Connecting VPNs before logging on (AD environments)
The VPN <options>
tag holds global information controlling VPN states. The VPN connects first, then logs on to Active Directory (AD)/domain.
<forticlient_configuration> <vpn> <ipsecvpn> <options> <show_vpn_before_logon>1</show_vpn_before_logon> <use_windows_credentials>1</use_windows_credentials> </options> <connections> <connection> <name>psk_90_1</name> <type>manual</type> <ike_settings> <prompt_certificate>0</prompt_certificate> <server>10.10.90.1;ipsecdemo.fortinet.com;172.17.61.143</server> <redundantsortmethod>1</redundantsortmethod> <auth_data> <certificate> <common_name> <match_type> <![CDATA[wildcard]]> </match_type> <pattern> <![CDATA[*]]> </pattern> </common_name> <issuer> <match_type> <![CDATA[simple]]> </match_type> <pattern> <![CDATA[Certificate Authority]]> </pattern> </issuer> </certificate> </auth_data> ... </ike_settings> </connection> </connections> </ipsecvpn> </vpn> </forticlient_configuration>
This is a balanced but incomplete XML configuration fragment.
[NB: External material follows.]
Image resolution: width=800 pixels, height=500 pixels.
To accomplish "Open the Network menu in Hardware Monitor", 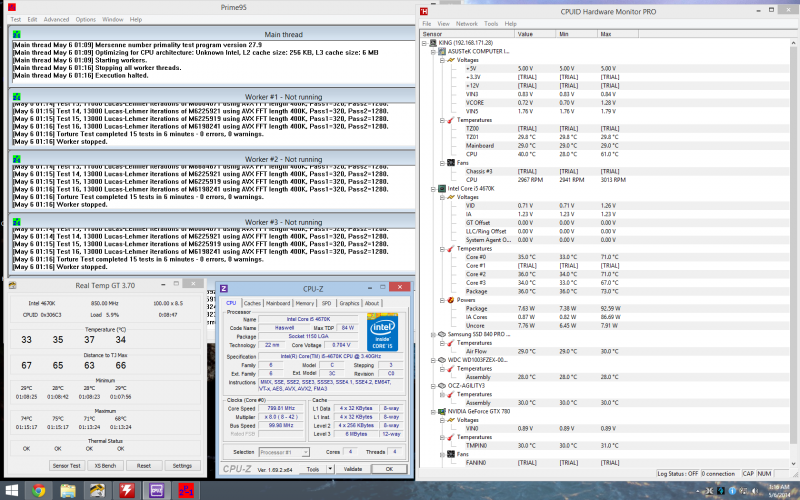I will pos(466,22).
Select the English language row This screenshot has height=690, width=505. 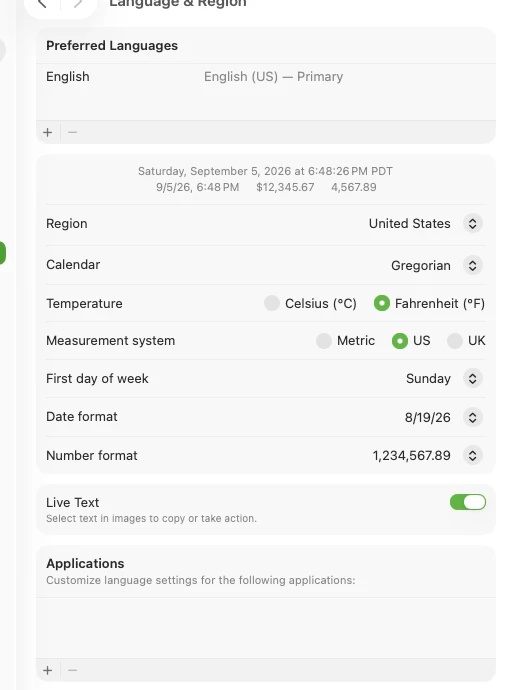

It includes all closing tags but omits some important elements to complete the IPsec VPN configuration.
RedundantSortMethod = 1
This XML tag sets the IPsec VPN connection as ping-response-based. The VPN connects to the FortiGate which responds the fastest.
RedundantSortMethod = 0
By default, RedundantSortMethod =0 and the IPsec VPN connection is priority-based. Priority-based configurations try to connect to the FortiGate starting with the first in the list.